== Description of the task ==
Both the line with "The height and width of the screenshot is (868, 1389)." and the line with "Open the Translate this page link" in the records below must appear in the output, along with every line between them, exactly and with nothing added.

== Data for this task ==
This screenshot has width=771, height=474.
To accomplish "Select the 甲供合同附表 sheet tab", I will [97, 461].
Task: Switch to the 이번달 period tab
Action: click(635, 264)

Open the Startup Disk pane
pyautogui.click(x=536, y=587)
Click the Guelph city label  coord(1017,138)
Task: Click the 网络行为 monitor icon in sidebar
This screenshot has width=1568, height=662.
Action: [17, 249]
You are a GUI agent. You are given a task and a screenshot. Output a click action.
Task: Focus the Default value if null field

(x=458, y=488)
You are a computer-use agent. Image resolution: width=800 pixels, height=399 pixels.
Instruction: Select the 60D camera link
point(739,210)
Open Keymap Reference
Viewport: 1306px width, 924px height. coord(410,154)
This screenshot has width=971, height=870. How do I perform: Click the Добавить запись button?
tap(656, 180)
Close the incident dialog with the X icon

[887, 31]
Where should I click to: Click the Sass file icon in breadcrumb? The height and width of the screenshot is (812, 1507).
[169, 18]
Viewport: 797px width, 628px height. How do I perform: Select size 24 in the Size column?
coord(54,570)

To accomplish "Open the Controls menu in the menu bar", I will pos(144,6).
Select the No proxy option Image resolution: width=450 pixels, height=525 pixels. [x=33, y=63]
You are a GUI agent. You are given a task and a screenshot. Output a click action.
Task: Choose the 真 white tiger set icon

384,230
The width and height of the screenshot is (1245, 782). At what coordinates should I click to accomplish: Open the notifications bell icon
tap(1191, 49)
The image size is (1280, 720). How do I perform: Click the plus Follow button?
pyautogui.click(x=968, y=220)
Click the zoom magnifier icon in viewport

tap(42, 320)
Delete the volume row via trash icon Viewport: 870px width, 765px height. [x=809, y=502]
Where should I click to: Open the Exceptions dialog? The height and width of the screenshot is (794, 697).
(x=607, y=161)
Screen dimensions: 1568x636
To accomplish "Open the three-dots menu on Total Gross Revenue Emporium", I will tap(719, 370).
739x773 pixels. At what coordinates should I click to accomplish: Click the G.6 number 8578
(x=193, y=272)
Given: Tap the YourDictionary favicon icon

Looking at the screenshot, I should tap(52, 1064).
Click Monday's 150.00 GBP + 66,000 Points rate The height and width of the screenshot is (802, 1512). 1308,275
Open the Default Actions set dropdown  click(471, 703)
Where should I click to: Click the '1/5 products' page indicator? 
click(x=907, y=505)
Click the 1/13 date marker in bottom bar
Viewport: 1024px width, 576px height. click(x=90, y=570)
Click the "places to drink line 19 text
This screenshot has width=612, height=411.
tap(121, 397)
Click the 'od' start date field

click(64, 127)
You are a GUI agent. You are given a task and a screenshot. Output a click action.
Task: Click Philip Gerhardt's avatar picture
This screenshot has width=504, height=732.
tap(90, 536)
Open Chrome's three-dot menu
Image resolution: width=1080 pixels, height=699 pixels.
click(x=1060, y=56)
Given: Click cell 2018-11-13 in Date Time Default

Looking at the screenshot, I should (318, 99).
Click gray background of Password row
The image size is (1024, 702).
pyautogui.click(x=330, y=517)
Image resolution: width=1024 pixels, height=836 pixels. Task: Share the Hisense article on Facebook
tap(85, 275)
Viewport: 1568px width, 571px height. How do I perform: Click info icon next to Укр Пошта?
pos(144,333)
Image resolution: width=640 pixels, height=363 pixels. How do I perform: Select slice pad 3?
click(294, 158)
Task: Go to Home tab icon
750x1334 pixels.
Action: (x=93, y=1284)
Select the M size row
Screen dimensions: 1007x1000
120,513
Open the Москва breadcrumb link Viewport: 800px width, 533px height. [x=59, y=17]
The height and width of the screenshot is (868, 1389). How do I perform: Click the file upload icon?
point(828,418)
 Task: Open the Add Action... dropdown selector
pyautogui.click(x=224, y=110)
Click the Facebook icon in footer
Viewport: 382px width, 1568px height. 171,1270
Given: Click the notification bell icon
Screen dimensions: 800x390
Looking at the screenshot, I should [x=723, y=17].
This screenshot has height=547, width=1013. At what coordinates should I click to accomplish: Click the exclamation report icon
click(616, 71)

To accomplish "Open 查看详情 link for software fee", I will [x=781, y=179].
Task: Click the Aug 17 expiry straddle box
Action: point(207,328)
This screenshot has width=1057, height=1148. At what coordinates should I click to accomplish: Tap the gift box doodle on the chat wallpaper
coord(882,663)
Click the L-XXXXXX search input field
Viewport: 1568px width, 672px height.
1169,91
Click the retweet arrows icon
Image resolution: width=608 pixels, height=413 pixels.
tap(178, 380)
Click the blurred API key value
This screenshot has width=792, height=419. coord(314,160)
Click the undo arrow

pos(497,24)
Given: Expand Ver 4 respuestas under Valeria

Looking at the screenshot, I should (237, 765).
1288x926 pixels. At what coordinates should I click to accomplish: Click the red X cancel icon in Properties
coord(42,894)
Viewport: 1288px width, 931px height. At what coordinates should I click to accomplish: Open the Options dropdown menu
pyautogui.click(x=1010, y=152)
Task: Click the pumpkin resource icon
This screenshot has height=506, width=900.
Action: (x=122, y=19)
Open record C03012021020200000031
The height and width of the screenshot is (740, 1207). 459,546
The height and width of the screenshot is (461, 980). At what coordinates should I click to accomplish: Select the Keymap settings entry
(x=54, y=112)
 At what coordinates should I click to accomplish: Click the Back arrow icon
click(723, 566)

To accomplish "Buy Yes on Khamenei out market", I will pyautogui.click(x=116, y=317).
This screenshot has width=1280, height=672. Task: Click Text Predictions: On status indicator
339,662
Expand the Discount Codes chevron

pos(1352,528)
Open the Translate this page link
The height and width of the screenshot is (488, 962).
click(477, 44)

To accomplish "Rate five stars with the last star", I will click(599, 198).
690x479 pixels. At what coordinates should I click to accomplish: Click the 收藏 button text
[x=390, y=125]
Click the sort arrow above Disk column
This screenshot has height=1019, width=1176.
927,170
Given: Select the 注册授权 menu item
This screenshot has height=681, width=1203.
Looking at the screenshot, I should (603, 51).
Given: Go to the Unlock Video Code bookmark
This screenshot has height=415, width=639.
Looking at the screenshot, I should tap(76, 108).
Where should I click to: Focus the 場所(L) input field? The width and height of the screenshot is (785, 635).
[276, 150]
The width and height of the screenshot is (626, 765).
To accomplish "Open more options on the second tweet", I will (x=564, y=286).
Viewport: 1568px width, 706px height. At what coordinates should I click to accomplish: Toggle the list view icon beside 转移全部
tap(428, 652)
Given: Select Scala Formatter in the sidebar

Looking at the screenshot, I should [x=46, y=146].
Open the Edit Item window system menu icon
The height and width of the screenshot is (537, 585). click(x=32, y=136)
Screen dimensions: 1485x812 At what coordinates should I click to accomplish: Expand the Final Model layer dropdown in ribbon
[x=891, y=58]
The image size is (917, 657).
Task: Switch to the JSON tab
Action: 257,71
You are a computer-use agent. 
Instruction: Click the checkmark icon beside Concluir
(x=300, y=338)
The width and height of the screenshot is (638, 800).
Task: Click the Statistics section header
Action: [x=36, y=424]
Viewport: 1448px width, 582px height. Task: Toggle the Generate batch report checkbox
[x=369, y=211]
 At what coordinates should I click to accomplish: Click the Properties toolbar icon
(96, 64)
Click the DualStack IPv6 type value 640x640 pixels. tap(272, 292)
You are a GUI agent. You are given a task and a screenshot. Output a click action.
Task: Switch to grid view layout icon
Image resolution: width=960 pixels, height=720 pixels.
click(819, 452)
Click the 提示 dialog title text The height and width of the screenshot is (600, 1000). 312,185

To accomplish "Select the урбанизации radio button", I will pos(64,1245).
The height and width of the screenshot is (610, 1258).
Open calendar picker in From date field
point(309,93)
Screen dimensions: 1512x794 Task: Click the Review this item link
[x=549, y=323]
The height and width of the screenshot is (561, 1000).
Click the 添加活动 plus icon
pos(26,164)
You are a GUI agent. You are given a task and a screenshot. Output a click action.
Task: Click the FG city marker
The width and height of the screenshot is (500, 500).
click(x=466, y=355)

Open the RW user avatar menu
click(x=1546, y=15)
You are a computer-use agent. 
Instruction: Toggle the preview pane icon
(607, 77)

== The completed task ==
The height and width of the screenshot is (868, 1389). How do I perform: Click the file upload icon?
point(828,418)
 Task: Open the Add Action... dropdown selector
pyautogui.click(x=224, y=110)
Click the Facebook icon in footer
Viewport: 382px width, 1568px height. 171,1270
Given: Click the notification bell icon
Screen dimensions: 800x390
Looking at the screenshot, I should [x=723, y=17].
This screenshot has height=547, width=1013. At what coordinates should I click to accomplish: Click the exclamation report icon
click(616, 71)

To accomplish "Open 查看详情 link for software fee", I will [x=781, y=179].
Task: Click the Aug 17 expiry straddle box
Action: point(207,328)
This screenshot has width=1057, height=1148. At what coordinates should I click to accomplish: Tap the gift box doodle on the chat wallpaper
coord(882,663)
Click the L-XXXXXX search input field
Viewport: 1568px width, 672px height.
1169,91
Click the retweet arrows icon
Image resolution: width=608 pixels, height=413 pixels.
tap(178, 380)
Click the blurred API key value
This screenshot has width=792, height=419. coord(314,160)
Click the undo arrow

pos(497,24)
Given: Expand Ver 4 respuestas under Valeria

Looking at the screenshot, I should (237, 765).
1288x926 pixels. At what coordinates should I click to accomplish: Click the red X cancel icon in Properties
coord(42,894)
Viewport: 1288px width, 931px height. At what coordinates should I click to accomplish: Open the Options dropdown menu
pyautogui.click(x=1010, y=152)
Task: Click the pumpkin resource icon
This screenshot has height=506, width=900.
Action: (x=122, y=19)
Open record C03012021020200000031
The height and width of the screenshot is (740, 1207). 459,546
The height and width of the screenshot is (461, 980). At what coordinates should I click to accomplish: Select the Keymap settings entry
(x=54, y=112)
 At what coordinates should I click to accomplish: Click the Back arrow icon
click(723, 566)

To accomplish "Buy Yes on Khamenei out market", I will pyautogui.click(x=116, y=317).
This screenshot has width=1280, height=672. Task: Click Text Predictions: On status indicator
339,662
Expand the Discount Codes chevron

pos(1352,528)
Open the Translate this page link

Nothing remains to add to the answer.